The Penn project was in collaboration with the Environmental Data and Governance Initiative (EDGI), an international group of university researchers and nonprofits that formed after Donald Trump's victory to coordinate data rescue efforts. The amount of climate-related information stored on federal websites is overwhelming, and includes vital satellite imagery, sea-ice records, pollution inventories and decades of scientific studies. Wiggin said it's impossible to save everything, and the goal is to prioritize the data most at risk of removal.
InsideClimate News spoke to Wiggin about the motivations, challenges and hopes for the project.
This interview has been edited for length and clarity.
InsideClimate News: What's the goal of the project?
Wiggin: It's our position that we don't have any time to lose. Canadian scientists describe their experience under the Harper administration which restricted government research and communication on climate change] as 'the great slow-down' or 'the lost decade.'
ICN: How did this get started?
Wiggin: We started swapping stories that we had been hearing from faculty and from other policy people who were emailing one another to say: remember what happened under [President Bush] when the data sets that planners used for climate city resilience were suddenly subject to FOIA [Freedom of Information Act] requests instead of being able to be easily downloaded? Make sure you download that stuff now so you have it.
These kinds of anecdotal conversations started us on a research path looking at what had happened in Canada when Stephen Harper was the prime minister—someone who doesn't believe in climate change. With an incoming administration which is also not fact-based, we started worrying about ways in which federal and climate data might be made harder to access.
We immediately reached out to [Penn librarians] and started looking at in how many locations are these data sets actually archived. Some are really robust. Others wouldn't be that hard to get at.
ICN: Who else have you worked with?
Wiggin: The End of Term Harvest worked on the presidential transition in 2008 and 2012. They have precise numbers about the volume of data that they put into the internet archive that was lost under those presidential transitions. I called Mark Phillips, the director, really early on, and he said we need some help.
We were starting to develop things in December, and we started noticing that meteorologist and journalist Eric Holthaus was also worried on Twitter. We called him. He and Drew Volpe [a coder and entrepreneur] quickly put up a spreadsheet and they tweeted out this sheet. The spreadsheet asked for researchers to nominate data sets that they wanted saved. And it went kind of nuts.
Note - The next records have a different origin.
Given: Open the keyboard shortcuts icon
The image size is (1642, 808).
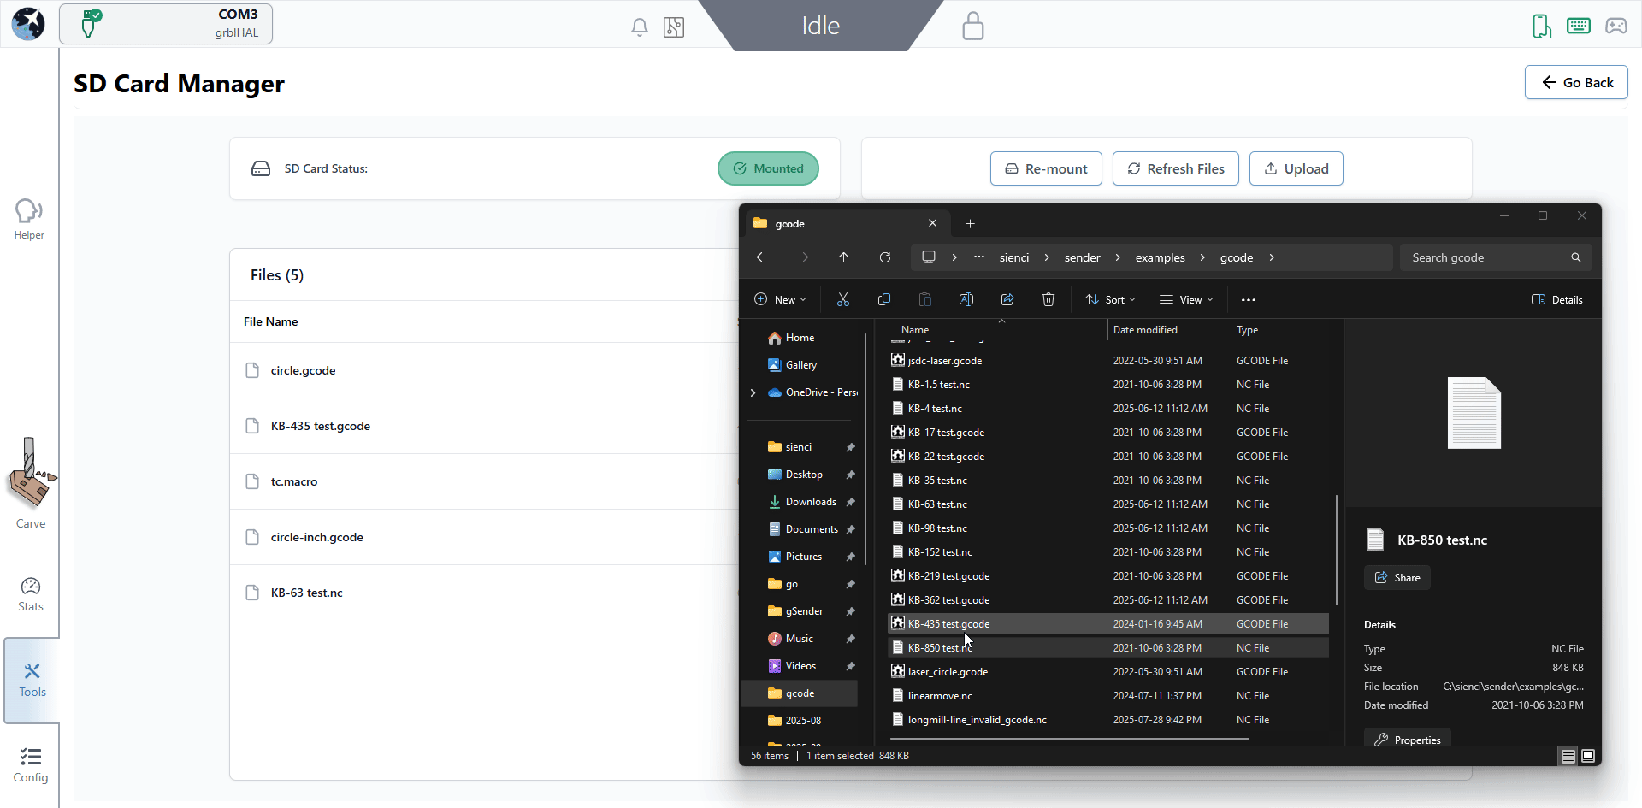Looking at the screenshot, I should [x=1579, y=26].
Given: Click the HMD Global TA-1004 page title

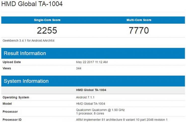Looking at the screenshot, I should click(32, 4).
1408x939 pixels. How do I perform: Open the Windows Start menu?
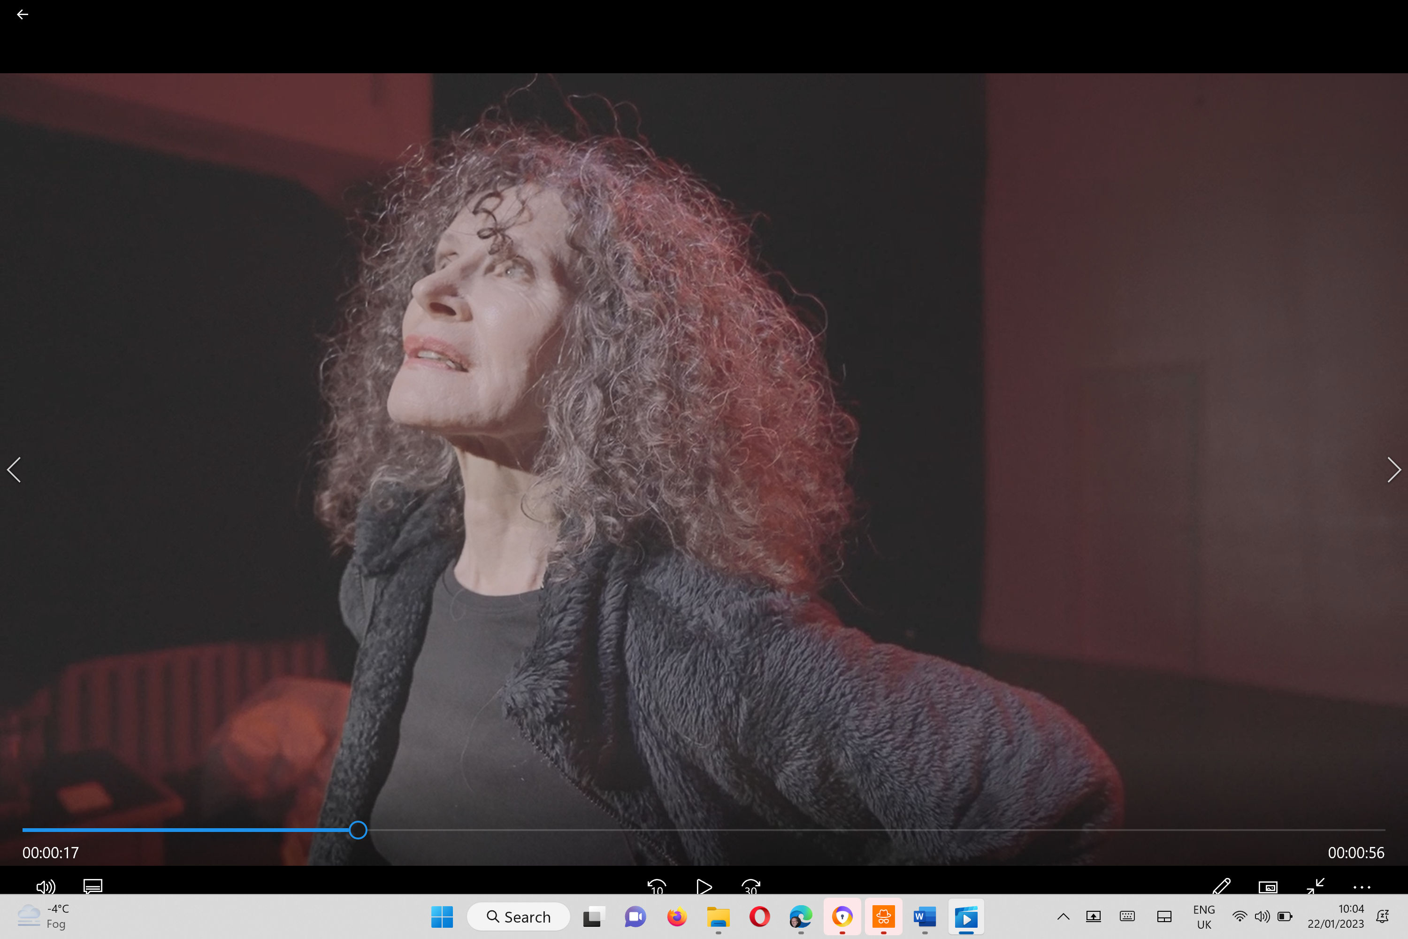tap(442, 917)
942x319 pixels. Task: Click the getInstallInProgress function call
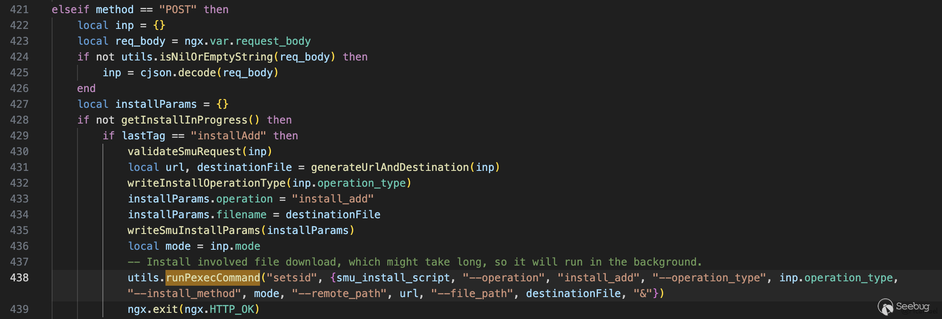click(x=184, y=120)
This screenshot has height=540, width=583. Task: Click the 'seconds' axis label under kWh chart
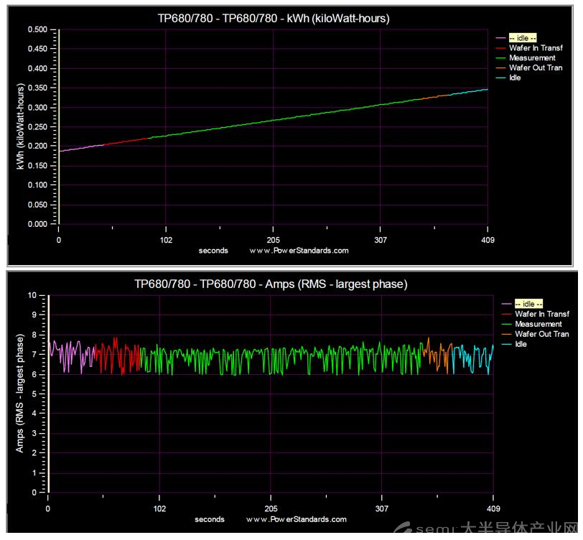coord(213,251)
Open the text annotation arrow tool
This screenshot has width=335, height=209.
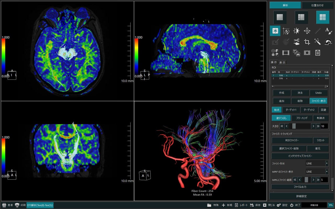coord(328,31)
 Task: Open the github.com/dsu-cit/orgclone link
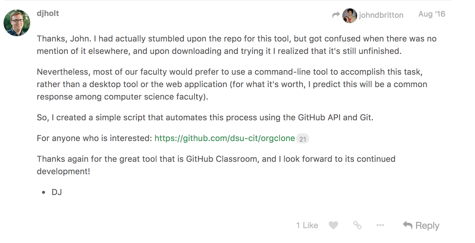tap(225, 138)
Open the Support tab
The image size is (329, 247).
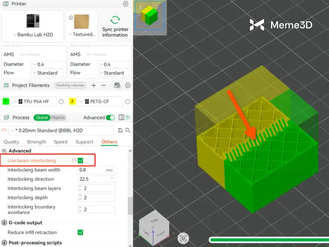tap(84, 142)
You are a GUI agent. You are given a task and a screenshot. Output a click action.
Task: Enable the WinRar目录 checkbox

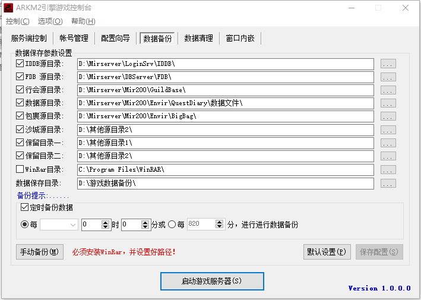coord(20,170)
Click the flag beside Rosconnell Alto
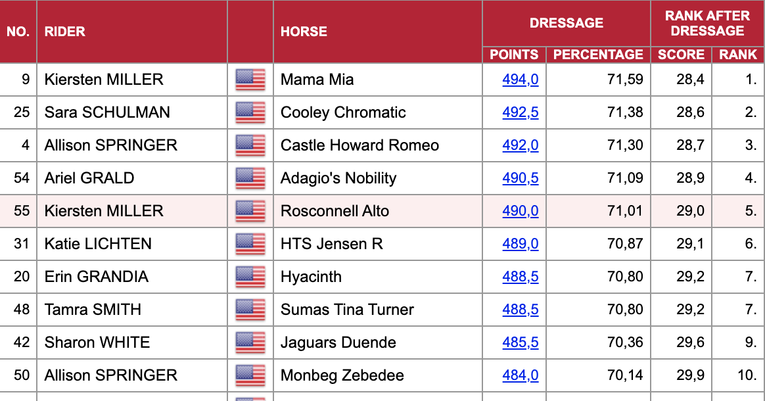The image size is (765, 401). pos(250,211)
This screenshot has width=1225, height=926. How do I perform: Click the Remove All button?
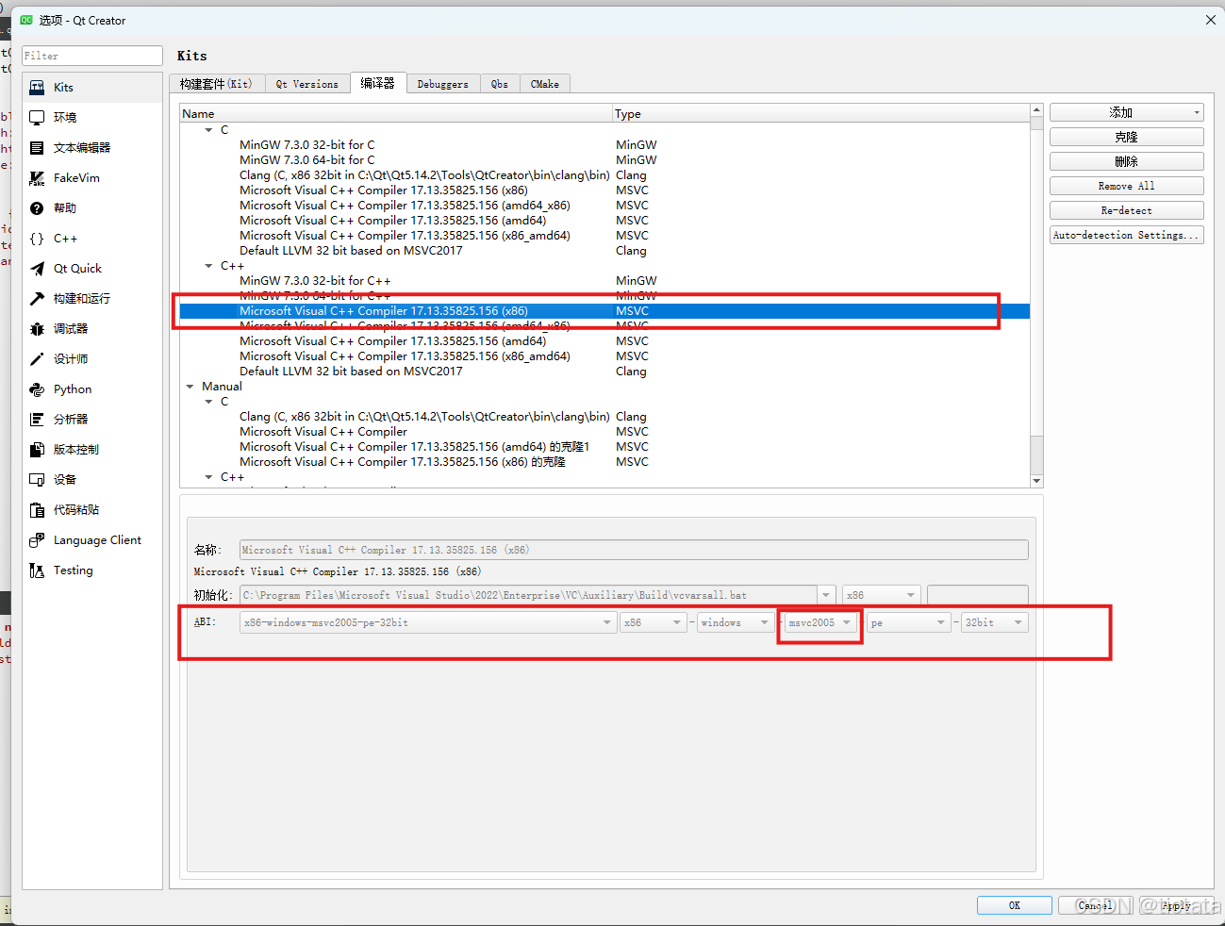click(x=1125, y=185)
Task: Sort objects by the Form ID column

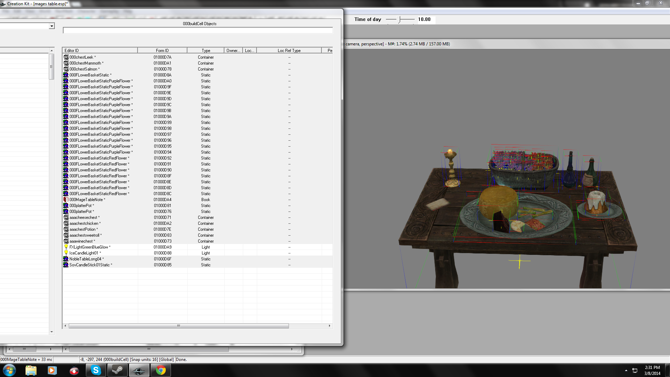Action: [162, 50]
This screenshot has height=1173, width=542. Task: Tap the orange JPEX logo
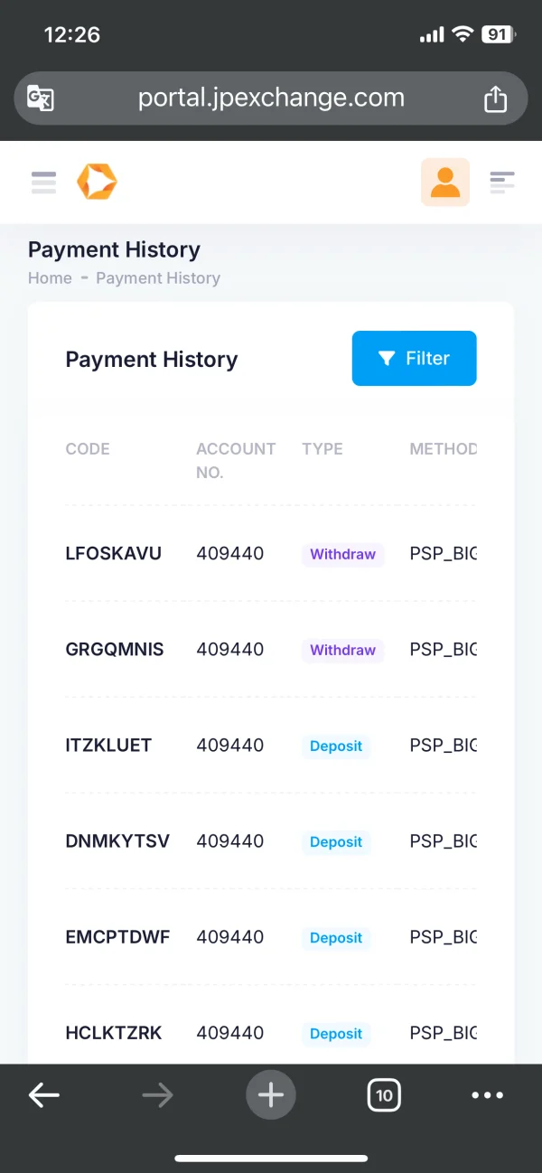click(97, 182)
We decided pretty rapidly that we can help manage this. We have the resources. We have the infrastructure. We have the partners we need. We can do it and we had no sooner officially made that decision that the story broke in the Washington Post [about scientists frantically copying data].
And then it's just really grown and grown. People got me in touch with people in Toronto and then this research consortium EDGI has come on. Other people whom I know at Indiana University and University of Oregon and UCLA have reached out to me.
ICN: How are you deciding what data to save?
Wiggin: We've been trying to identify data sets based on value to the research community and also identifying vulnerability profiles for different data sets, like how many different other backups are there. If there are lots of backups, they are of course not as vulnerable.
We developed a survey about value and vulnerability that we circulated pretty broadly. In fact, it's still circulating. There's been [research] nominated from the Department of Commerce, Agriculture, Forestry, Fish and Wildlife...lots and lots of places.
ICN: Will it be possible to download all the data is accessed as vulnerable? How long will it take?
Wiggin: We've been talking with some climate scientists who are downloading stuff themselves and they've allocated four weeks for constant downloading of one data set. This is a long process. This isn't going to be accomplished at a hackathon.